→ Data

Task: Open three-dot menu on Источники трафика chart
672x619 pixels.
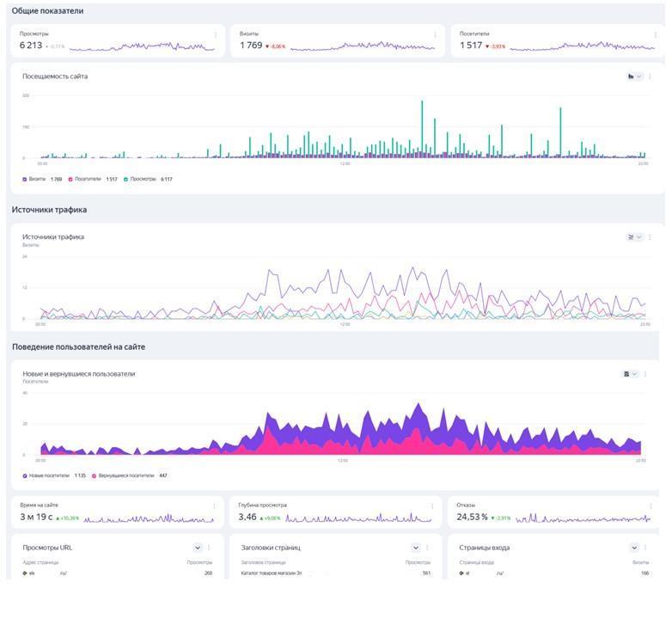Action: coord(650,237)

--

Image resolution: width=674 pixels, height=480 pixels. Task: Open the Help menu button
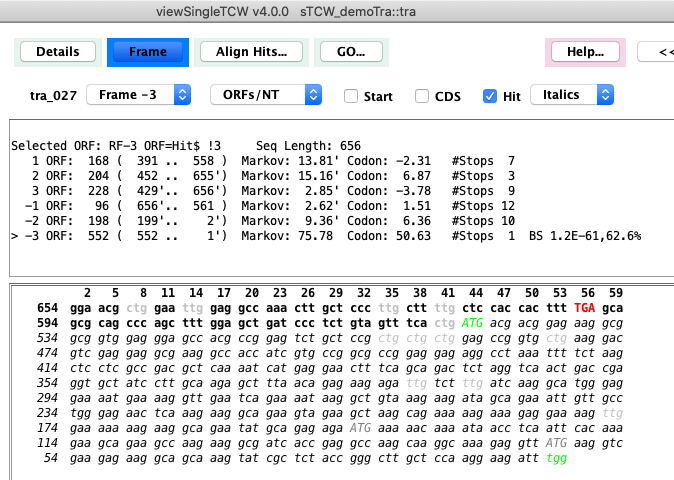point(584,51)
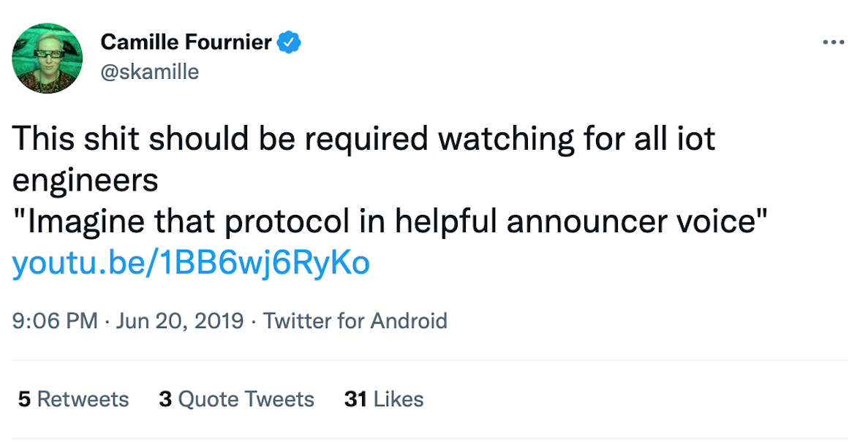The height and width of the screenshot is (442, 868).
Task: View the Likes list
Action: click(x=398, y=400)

* * *

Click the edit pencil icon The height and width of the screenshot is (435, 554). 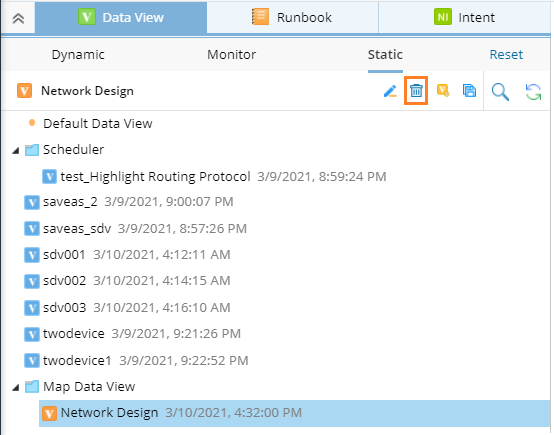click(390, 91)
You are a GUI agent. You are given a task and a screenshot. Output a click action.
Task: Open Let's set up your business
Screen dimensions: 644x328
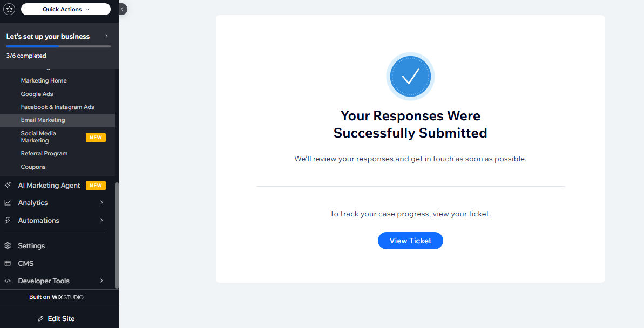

→ Directions for this task
Scan the lines above for "Task: Open Let's set up your business" and for "Screen dimensions: 644x328". Repeat exactly the line holding each of them and every line in between.

→ Written answer
Task: Open Let's set up your business
Screen dimensions: 644x328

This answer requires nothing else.